Testo di lettura:
________
I limoni venivano incartocciati e disposti in casse di legno; ognuna ne poteva contenere da 500 a 1.000. Si richiedeva particolare cura anche per il loro trasporto, dal quale dipendeva il buon esito dell'operazione commerciale. Il carico e lo scarico dovevano essere eseguiti con una certa delicatezza, perché la merce non subisse colpi e quindi non deteriorasse. Il pericolo era più grave ovviamente per le destinazioni più lontane. Il commercio verso nord seguiva la via di Torbole e Nago in direzione Bolzano, dove esisteva una piazza di smistamento ; avvantaggiato dal minor costo del trasporto rispetto ai limoni genovesi e del Sud Italia, prendeva prevalentemente la via della Germania, del nord Europa e della Russia.
Gian Domenico Bettoni agli inizi del Settecento fondò in Bogliaco la ditta "G. Francesco Bentotti" per il commercio dei limoni. Essa aveva agenti sparsi ovunque, in Italia e in Europa nord orientale. Nell'Archivio Bettoni sono custoditi i registri, il carteggio tra la ditta e i suoi rappresentanti, i bilanci, le lettere con i nomi dei ricevitori, da Vienna a Praga, Cracovia, Varsavia, Leopoli, Ulma, Costanza, Trieste, Milano, etc.
Dal Settecento il litorale a nord di Salò, a quasi 46° di latitudine, divenne la zona di coltivazione di agrumi più settentrionale al mondo.
Il limone del Garda era apprezzato per le sue qualità "medicinali", per l'"acidezza", l'"aromatica fragranza del succo e della corteccia", il "suo durar fresco più a lungo d'ogni altro"; a ciò si aggiungevano la sottigliezza e la lucentezza della scorza, la forma più rotonda, che facevano raddoppiare o triplicare il prezzo rispetto a quello dei limoni di altre zone d'Italia. Secondo Lodovico Bettoni, proprio Limone dava il "limone modello"; nella lettera della ditta Bentotti a Giuseppe Della Casa del 10 dicembre 1846 si descrive la merce come la migliore, precisando: "Io vi servo con limoni di Limone, che sono più grossi, e più colloriti".
La crisi
Nella seconda metà dell'Ottocento a Limone la superficie ad agrumeto era calcolata in 6,59 ettari. La produzione della prima spiccanda del 1874 ammontava a 76.000 limoni; il raccolto del 1876 fu definito "appena una sesta parte di quello del 1875", quello del 1878 «scarso ed inferiore a quello dello scorso anno», quello del 1879 "avuto per base la media del prodotto che si otteneva nell'epoca in cui non vi era malattia nelle piante si può calcolare di 50 per cento». Nel 1879, per l'inchiesta agraria, si stimava la produzione di 550.000 limoni, 8.000 arance e 3 q di cedri.
________
Dati forniti:
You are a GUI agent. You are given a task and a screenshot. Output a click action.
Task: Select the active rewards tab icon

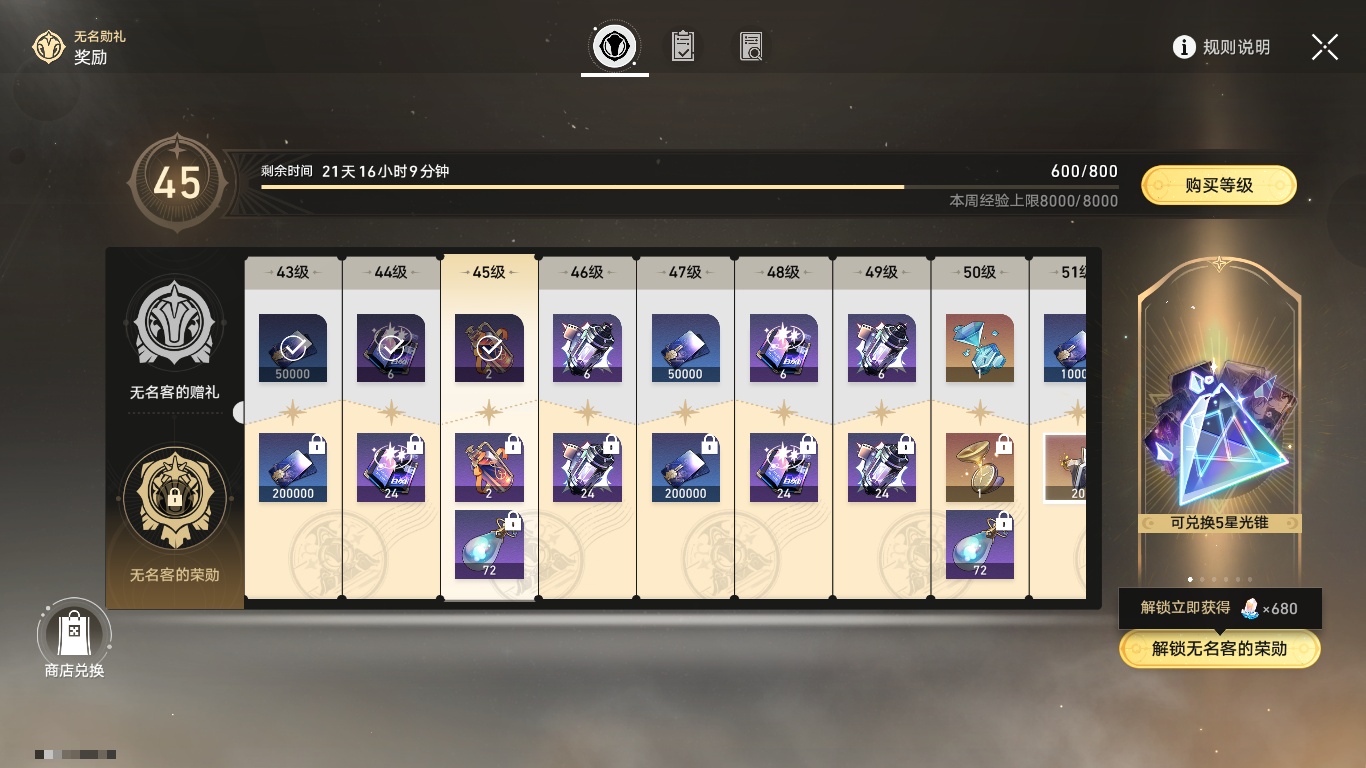click(x=615, y=46)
________
Consegna: Prosegui il testo sul commercio dei limoni del Garda, riprendendo subito dopo l'ultima frase riportata. I dati forniti non servono per questo esercizio.

Soluzione:
A cavallo tra Ottocento e Novecento la produzione agrumaria cominciò a risentire in modo irreversibile della crisi, determinata, oltre che dalla concorrenza dei limoni delle regioni meridionali, prodotti a costi irrisori, e dalla scoperta dell'acido citrico sintetico, dalle "forti spese di manutenzione" delle serre. La spinta alla coltivazione, che per decenni era rimasta integra, si andava esaurendo. D'altra parte era impossibile riconvertire le limonaie, a causa della loro stessa particolare struttura, in nuclei economici più congeniali, se non a prezzo di una nuova mentalità e di ulteriori investimenti.
Il prezzo dei limoni diminuì considerevolmente. Per i limoni "mercantili" dei Bettoni si passò da Lire 5,77 ogni cento nel 1892 a Lire 2,31 nel 1897 a Lire 1,83 nel 1908; per i "non contabili" rispettivamente da Lire 2,94 a Lire 1,39 a Lire 1,554. Lo stato di crisi era evidente!
Limoni, prego, limoni del Garda!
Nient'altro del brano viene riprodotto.